The so-called Spelman amendment, passed by 318 votes to 310, "rejects the United Kingdom leaving the European Union without a Withdrawal Agreement and a Framework for the Future Relationship".

It sends a signal that parliament as a whole opposes leaving the EU without a negotiated agreement, which will happen by default on March 29 if no alternative is agreed but does not compel the government to prevent such a departure or provide a mechanism for doing so.

Opposition Labour leader Jeremy Corbyn said he was willing to meet the prime minister to set out his party’s views on Brexit. He previously declined to meet the Conservative leader unless the option of a no deal Brexit was taken off the table.

Earlier in the evening, the French president Emmanuel Macron shared similar sentiments to Tusk, claiming the Brexit deal is the "best agreement possible and is not renegotiable.”

Macron urged the British government to “promptly” lay out to EU chief negotiator Michel Barnier "the next steps that will prevent an exit without an agreement, which nobody wants but for which we must all prepare ourselves".

In response to Tusk’s statement, Boris Johnson, the Brexiter former foreign secretary, said the two sides are in a negotiation, and it is “not surprising that the EU is at this point resisting compromise”.

Ahead of the vote, the prime minister acknowledged the opposition in Brussels to reopening the deal and said it "will not be easy" and accepted there was "limited appetite among our European partners" to changing the Brexit deal, which took almost two years to negotiate.

Speaking after a phone call with European Commission President Jean-Claude Juncker, she said: "We have the chance to show the European Union what it will take to get a deal through this House of Commons.

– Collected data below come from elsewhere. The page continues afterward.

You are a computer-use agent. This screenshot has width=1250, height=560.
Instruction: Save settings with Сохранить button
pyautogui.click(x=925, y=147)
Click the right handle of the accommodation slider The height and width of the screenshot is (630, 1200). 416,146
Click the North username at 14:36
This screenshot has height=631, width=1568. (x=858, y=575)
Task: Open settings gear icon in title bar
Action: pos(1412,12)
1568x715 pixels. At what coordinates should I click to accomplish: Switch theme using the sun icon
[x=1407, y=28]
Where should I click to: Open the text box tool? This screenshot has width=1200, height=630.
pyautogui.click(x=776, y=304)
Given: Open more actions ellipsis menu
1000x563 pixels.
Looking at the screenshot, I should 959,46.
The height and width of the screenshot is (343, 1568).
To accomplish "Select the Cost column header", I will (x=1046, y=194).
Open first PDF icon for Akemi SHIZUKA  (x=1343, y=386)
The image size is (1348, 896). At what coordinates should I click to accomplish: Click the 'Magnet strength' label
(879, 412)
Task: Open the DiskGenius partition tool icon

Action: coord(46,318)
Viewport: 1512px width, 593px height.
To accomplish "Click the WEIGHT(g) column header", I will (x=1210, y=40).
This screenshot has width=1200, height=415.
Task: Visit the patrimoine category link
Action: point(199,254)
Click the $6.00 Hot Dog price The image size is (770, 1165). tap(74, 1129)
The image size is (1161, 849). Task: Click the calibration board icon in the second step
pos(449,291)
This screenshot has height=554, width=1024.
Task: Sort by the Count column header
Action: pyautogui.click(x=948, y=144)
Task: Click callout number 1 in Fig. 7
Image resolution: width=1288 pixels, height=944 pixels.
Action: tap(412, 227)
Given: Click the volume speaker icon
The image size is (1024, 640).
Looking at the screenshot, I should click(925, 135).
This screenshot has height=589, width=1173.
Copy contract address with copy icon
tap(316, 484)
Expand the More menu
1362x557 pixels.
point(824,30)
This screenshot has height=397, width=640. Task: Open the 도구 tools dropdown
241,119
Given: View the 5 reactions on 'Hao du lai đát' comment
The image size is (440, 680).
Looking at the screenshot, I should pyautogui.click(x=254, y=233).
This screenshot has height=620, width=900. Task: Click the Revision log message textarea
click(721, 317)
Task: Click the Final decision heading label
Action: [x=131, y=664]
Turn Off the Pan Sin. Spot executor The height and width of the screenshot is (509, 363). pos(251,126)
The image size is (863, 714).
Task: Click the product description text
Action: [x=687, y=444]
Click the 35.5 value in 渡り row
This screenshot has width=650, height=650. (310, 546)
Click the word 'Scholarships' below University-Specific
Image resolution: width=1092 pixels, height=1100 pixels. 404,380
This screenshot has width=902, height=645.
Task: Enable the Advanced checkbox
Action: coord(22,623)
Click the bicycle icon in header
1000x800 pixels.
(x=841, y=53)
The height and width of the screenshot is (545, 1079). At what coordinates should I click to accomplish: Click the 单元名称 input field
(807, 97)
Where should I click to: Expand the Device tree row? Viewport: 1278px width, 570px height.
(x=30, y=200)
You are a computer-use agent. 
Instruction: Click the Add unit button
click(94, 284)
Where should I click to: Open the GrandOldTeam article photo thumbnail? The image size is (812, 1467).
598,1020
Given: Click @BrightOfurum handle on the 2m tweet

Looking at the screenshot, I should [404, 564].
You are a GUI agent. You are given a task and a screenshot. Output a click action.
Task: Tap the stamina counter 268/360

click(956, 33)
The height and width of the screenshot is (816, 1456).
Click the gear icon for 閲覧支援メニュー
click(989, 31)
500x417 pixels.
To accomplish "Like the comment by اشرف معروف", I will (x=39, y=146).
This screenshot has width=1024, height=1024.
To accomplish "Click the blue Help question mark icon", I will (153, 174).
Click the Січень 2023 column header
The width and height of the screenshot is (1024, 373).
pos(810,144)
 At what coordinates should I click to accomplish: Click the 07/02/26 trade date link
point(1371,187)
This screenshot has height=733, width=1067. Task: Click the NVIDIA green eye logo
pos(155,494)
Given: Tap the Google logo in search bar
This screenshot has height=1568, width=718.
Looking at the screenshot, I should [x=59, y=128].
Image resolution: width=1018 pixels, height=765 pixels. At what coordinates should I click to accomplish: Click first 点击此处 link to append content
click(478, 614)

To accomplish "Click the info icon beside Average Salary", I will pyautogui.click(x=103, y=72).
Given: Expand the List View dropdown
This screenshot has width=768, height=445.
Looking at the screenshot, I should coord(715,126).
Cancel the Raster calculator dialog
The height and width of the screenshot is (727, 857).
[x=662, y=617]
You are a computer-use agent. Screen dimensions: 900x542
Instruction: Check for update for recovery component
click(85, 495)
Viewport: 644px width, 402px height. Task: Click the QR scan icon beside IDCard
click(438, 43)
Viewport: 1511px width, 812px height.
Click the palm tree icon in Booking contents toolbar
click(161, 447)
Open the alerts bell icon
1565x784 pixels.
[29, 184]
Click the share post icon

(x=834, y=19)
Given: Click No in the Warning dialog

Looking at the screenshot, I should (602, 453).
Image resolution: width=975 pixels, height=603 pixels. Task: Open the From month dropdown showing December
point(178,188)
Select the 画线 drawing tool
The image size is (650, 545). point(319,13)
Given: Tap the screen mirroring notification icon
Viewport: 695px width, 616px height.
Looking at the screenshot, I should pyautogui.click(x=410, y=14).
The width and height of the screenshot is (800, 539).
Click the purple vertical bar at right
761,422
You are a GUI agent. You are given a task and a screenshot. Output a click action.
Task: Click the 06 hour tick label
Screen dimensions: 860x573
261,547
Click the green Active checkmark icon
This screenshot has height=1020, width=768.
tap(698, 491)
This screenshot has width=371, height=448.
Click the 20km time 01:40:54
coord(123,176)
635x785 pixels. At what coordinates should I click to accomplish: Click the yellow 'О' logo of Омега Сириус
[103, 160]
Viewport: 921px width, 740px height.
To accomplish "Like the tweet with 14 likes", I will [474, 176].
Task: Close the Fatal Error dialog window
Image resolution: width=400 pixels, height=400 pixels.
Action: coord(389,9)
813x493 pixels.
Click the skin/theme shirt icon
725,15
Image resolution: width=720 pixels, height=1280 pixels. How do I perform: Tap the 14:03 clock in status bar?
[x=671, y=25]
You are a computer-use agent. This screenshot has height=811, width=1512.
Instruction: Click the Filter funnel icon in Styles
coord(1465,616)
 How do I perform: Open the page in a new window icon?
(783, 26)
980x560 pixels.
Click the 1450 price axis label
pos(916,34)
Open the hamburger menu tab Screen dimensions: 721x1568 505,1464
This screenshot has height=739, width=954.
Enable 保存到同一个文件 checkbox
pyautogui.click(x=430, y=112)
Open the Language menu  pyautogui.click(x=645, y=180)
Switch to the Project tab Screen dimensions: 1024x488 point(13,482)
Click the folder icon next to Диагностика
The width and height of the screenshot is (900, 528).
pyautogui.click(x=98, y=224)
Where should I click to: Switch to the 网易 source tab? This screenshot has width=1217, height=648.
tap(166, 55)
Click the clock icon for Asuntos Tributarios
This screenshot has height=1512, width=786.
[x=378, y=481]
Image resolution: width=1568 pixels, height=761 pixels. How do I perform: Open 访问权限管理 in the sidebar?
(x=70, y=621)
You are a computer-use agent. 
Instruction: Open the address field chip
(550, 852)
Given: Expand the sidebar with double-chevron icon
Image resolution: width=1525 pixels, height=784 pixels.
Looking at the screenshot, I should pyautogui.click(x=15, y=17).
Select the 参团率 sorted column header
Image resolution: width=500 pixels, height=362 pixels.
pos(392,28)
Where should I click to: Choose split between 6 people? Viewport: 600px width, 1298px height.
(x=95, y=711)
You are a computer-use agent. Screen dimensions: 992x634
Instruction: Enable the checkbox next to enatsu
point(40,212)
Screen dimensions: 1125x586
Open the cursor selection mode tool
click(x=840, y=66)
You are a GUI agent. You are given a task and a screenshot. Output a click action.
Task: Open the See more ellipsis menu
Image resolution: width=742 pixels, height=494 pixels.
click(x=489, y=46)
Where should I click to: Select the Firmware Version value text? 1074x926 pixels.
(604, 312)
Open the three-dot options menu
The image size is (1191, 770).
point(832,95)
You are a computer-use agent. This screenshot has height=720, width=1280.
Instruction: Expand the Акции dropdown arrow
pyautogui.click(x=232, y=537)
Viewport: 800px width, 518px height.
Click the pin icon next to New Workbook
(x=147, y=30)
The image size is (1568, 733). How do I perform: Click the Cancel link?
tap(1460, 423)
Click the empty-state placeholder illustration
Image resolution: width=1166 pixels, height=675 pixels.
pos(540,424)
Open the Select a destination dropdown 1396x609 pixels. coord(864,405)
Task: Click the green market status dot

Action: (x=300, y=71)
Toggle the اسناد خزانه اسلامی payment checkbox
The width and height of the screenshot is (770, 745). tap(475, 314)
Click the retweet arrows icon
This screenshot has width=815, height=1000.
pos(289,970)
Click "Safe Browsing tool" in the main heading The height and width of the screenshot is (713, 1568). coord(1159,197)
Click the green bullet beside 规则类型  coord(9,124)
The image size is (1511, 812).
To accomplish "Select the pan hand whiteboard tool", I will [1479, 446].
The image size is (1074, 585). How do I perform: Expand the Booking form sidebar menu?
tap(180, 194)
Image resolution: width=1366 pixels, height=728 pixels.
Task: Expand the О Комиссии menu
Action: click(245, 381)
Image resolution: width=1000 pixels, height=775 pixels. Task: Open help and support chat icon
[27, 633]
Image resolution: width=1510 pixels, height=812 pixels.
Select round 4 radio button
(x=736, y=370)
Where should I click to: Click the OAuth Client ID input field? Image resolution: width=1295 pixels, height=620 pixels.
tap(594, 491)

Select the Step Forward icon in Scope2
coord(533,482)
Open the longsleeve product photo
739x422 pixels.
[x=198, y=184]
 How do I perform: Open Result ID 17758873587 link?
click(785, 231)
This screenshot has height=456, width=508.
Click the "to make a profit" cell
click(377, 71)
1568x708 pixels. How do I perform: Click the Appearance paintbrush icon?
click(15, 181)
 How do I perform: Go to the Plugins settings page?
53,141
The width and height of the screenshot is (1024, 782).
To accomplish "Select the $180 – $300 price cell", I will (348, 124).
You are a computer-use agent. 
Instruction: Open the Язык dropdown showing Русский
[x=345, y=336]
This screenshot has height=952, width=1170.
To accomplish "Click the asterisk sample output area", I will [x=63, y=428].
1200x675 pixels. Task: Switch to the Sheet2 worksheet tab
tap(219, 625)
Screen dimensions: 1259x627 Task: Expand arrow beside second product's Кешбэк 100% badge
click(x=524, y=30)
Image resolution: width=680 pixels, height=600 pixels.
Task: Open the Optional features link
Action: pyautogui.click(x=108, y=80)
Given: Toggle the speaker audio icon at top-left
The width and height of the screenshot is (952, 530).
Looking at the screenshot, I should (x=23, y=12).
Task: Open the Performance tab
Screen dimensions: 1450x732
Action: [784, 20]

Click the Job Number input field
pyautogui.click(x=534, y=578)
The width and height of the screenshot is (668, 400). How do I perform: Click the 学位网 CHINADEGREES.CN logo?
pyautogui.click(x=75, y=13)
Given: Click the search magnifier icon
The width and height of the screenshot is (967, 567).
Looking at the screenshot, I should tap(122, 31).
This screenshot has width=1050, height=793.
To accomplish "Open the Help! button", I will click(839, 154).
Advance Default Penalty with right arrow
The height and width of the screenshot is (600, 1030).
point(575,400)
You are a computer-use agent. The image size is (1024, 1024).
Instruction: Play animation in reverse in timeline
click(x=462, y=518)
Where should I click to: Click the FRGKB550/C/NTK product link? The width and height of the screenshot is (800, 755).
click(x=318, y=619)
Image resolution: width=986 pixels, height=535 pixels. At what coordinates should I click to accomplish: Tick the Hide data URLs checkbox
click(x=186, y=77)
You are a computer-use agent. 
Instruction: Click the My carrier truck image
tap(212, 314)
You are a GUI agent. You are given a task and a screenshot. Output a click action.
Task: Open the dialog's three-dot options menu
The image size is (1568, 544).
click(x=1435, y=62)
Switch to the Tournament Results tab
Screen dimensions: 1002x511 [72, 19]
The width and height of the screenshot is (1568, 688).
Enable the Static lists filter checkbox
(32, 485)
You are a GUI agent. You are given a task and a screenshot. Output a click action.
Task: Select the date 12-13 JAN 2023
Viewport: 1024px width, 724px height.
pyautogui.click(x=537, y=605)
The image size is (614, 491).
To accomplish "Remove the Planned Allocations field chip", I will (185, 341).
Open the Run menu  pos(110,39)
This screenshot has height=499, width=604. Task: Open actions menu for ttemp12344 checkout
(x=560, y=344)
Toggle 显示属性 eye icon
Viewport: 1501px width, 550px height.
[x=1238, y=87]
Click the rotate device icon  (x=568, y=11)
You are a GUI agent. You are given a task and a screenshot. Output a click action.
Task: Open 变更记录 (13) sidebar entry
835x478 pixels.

What it will take to move beyond the confusion, division and uncertainty that now hangs over us.”

Sunder Katwala, of British Future thinktank said on Twitter: “No Deal is bad enough to vote against it, but MPs "ruled in" No Deal tonight, on the theory that delaying Brexit is worse.”

He also expressed his view that a second referendum looked unlikely.

Labour MP Seema Malhotra said on Twitter: “A big night tonight as Parliament votes to say no to no deal. But no movement yet from the PM on renegotiating the future declaration or future framework which is key to knowing where our nation is going, not just what we are leaving.”

The Liberal Democrat leader, Sir Vince Cable, said MPs have given May contradictory instructions, voting against no deal, but then backing a negotiating position that will still deliver no deal.

He suggested May returning to the Commons on Wednesday (30) to make a statement explaining what the “alternative arrangements” to the backstop envisaged in the Brady amendment are.

“The government needs to put national unity first,” he said on social media.

Carolyn Fairbairn, the director of Confederation of British Industry (CBI), said it was a “deeply frustrating” day for business.

“Renegotiation is a throw-of-the-dice, it must succeed or fail fast,” she said. “Rejecting no deal is welcome but doesn’t get a deal.

“Until MPs can agree a solution, the threat of no deal will continue to drain money from the UK.”